Manuel Gregorio González

Tiempo y mar

VUELVO a ver el mar después de varios meses. Hay algo solemne, paradójico, inhumano, en esa continua obra del mar, rehaciéndose con cada ola. Durante milenios, el hombre ha vivido en ese prejuicio del Eterno Retorno, del nacimiento del mundo con cada primavera. El santoral católico, o el propio nacimiento Jesús, que ocurre cada invierno en los belenes de Europa, no hace sino insistir en esta creencia arcaica, que aguarda la restitución del cosmos a su primitiva pureza. Todavía en Brueghel el Viejo, en Chaucer, en la alegre voracidad de Gargantúa, alcanzamos a ver el infinito ciclo del Carnaval, donde el hombre y el vino se consumen, en vertiginosa danza, para que vino y hombres se renueven.

Y sin embargo, el hombre es un animal arrojado al tiempo. No es necesario recordar a Heráclito, a su viejo símil fluvial, para saber que a cada momento somos otros. El hombre es un animal histórico que sueña el tiempo sin tiempo de los mitos. Cuando, a primeros del XVI, las campanas de Nuremberg comenzaron a dar los cuartos de hora, el tiempo hercúleo del mito, el círculo sagrado de las estaciones, era ya una magnitud lineal (la flecha que ignora su destino), nimbada por una tediosa precisión cronométrica. No hay, pues, ese tiempo mayor, de estatura celeste, que Levy-Strauss buscó en sus Tristes trópicos. No hay esa posibilidad de restañar lo hecho, que el mar nos promete con su reiterado agonizar sobre la orilla. No hay, porque quizá no lo ha habido nunca, la dulce fantasía de recobrar el ayer, de perpetuar el mañana, a que nos lleva, entre el dolor y el oprobio, la nostalgia. Si Villon se preguntó por las nieves de antaño, por Berta la del Gran Pie, por las hermosas damas de otra edad, de manos transparentes, es porque su siglo había girado ya hacia este modo agónico, irremisible, de habitar el mundo.

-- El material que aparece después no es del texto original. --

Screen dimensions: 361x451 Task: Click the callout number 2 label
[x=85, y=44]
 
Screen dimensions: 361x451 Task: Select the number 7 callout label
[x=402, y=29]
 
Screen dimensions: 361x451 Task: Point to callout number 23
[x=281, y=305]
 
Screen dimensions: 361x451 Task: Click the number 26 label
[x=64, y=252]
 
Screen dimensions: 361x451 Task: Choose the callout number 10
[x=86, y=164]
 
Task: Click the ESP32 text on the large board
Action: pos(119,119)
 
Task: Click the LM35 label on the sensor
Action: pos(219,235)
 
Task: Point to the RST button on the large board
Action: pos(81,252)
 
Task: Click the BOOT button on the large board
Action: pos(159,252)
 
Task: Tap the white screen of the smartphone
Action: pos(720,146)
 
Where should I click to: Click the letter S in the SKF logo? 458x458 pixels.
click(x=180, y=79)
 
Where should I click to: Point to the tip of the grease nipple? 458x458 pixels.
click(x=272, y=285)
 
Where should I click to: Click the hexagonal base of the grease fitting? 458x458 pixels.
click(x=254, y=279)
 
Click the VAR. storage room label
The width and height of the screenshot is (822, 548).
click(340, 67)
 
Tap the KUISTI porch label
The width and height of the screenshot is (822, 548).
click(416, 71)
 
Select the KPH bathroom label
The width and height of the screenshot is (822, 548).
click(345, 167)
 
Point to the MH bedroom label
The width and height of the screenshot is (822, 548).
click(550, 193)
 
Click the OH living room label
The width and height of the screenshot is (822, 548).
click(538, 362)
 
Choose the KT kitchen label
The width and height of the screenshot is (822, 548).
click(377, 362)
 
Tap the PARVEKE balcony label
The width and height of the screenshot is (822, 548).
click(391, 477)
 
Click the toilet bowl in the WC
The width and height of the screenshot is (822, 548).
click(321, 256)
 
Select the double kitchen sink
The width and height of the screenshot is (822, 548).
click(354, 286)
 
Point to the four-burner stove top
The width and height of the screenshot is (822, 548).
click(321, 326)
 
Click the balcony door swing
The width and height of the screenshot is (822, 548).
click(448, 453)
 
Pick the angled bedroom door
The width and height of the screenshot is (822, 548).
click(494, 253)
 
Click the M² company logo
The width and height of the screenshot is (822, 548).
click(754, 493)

Digo todo esto, al hilo ardiente del verano, porque nuestros candidatos parecen instalados, no en el tiempo fluyente, no en el gotear amargo de Quevedo ("soy un fue, y un será, y un es cansado"), sino en aquel otro de Eliade que retorna, invariable y puro, con la rueda de los astros. Unas terceras elecciones no serán una repetición de las primeras. Y tampoco una oportunidad para enmendar los errores. No serán como el mar, idéntico a sí mismo. Serán, si alguna vez ocurren, como los deseos del hombre: tiempo que ha huido de nuestras manos. Fantasma de un fantasma donde el misterio aguarda.